The report contained little information about Mr. Trump’s actions that had not already been made public through his indictment, filed in Federal District Court in Washington in August 2023, or in a lengthy evidentiary memo that Mr. Smith filed in October, part of the fallout from the Supreme Court’s ruling that Mr. Trump enjoyed presumptive immunity for his official acts as president.
While there had been some speculation that Mr. Smith’s report would provide new details about several unindicted co-conspirators described in the indictment — like Jeffrey Clark, a former Justice Department official, and Rudolph W. Giuliani, Mr. Trump’s personal lawyer — the report turned out to say little new about them.
Without naming any particular people, Mr. Smith wrote briefly that his team “had made a preliminary determination that the admissible evidence could justify seeking charges against certain co-conspirators” and had started to evaluate whether any such new case should be joined with Mr. Trump’s or brought separately.
“Because the office reached no final conclusions and did not seek indictments against anyone other than Mr. Trump — the head of the criminal conspiracies and their intended beneficiary — this report does not elaborate further on the investigation and preliminary assessment of uncharged individuals,” it said. “This report should not be read to allege that any particular person other than Mr. Trump committed a crime, nor should it be read to exonerate any particular person.”
The release of this single volume of the report came less than a day after the judge in Florida who oversaw Mr. Trump’s other federal case, the one about the classified documents, issued a ruling allowing it to be made public.

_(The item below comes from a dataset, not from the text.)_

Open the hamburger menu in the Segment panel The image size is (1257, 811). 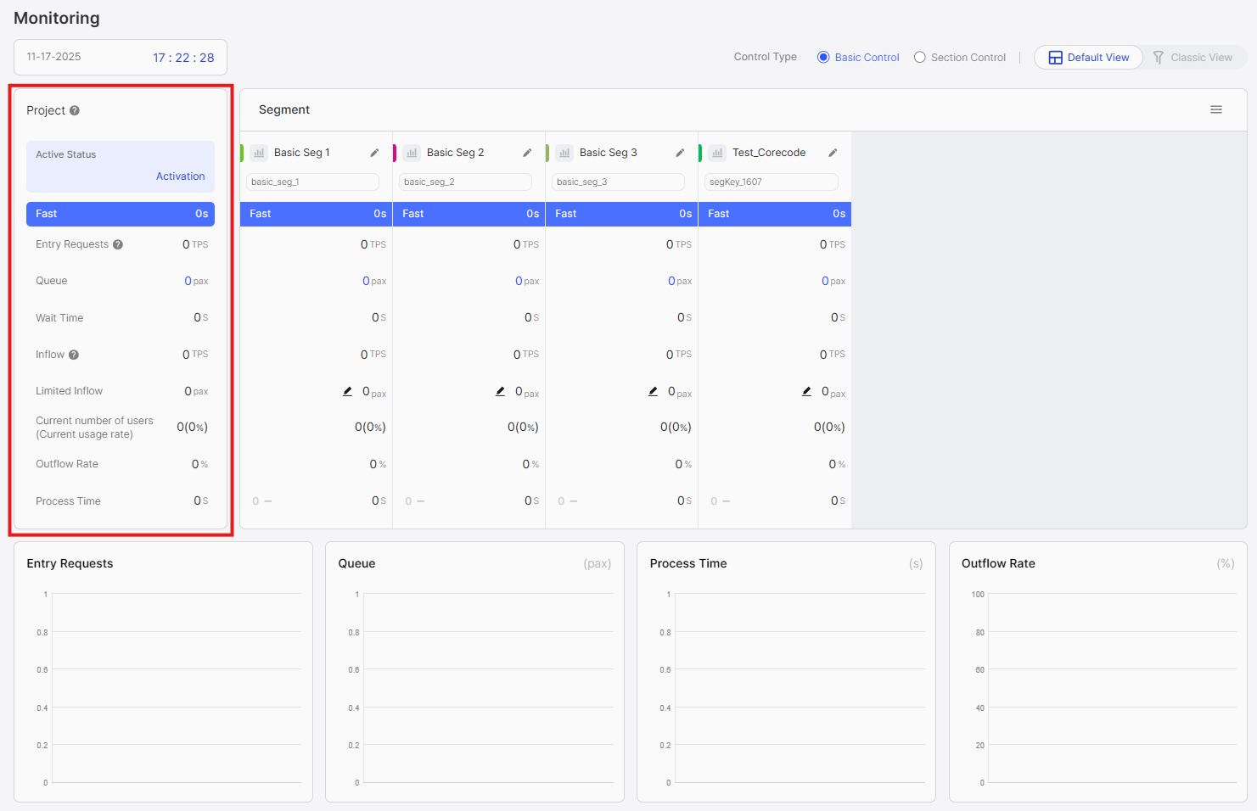(x=1216, y=109)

But the judge, Aileen M. Cannon, who was appointed by Mr. Trump, also barred the Justice Department from immediately releasing — even to Congress — the second volume of Mr. Smith’s report, which is about the documents case. Judge Cannon has scheduled a hearing on Friday in her home courthouse in Fort Pierce, Fla., to discuss how to handle that particular volume.
For more than a week, Mr. Trump’s lawyers — who were shown a draft copy of Mr. Smith’s report before its release — denounced it as little more than an “attempted political hit job which sole purpose is to disrupt the presidential transition.” The lawyers fought the release of the report up to the last minute, but were ultimately unable to stop the volume on the election case from coming out.

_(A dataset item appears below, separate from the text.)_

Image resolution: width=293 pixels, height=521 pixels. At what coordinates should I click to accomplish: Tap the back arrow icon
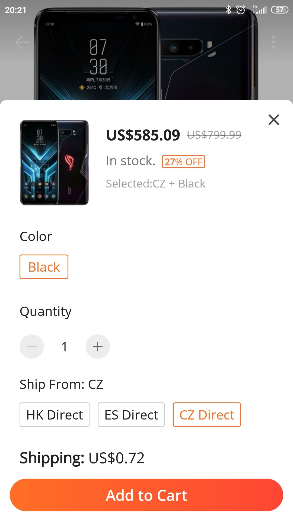(x=23, y=42)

In a social media post shortly before 2 a.m. Tuesday, Mr. Trump reacted with anger to the report’s release, calling Mr. Smith “deranged” and insisting that the prosecution was political.
“Jack is a lamebrain prosecutor who was unable to get his case tried before the Election, which I won in a landslide,” Mr. Trump said. “THE VOTERS HAVE SPOKEN!!!”

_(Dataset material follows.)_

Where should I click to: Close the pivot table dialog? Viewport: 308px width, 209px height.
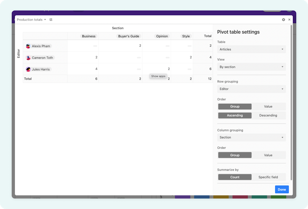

The election charges Mr. Smith brought against Mr. Trump accused him of engaging in three intersecting conspiracies to overturn his loss to President Biden. Mr. Smith also filed a separate indictment in Florida, charging Mr. Trump with illegally holding on to classified documents after he left office and conspiring with two co-defendants to obstruct the government’s repeated efforts to retrieve them.
After Mr. Trump won the 2024 election, Mr. Smith dropped the cases because of a Justice Department policy that prohibits the prosecution of sitting presidents. Under a separate department regulation, he was compelled to document the decisions he made in both cases and turn in a final report about them — one volume on each prosecution — to Attorney General Merrick B. Garland.
Last week, the Justice Department said Mr. Garland planned to hold off on issuing the volume about the classified documents case until all legal proceedings related to Mr. Trump’s two co-defendants were completed.
Lawyers for the co-defendants, Walt Nauta and Carlos De Oliveira, fought the release by obtaining an initial injunction last week from Judge Cannon, who had dismissed the classified documents case last summer.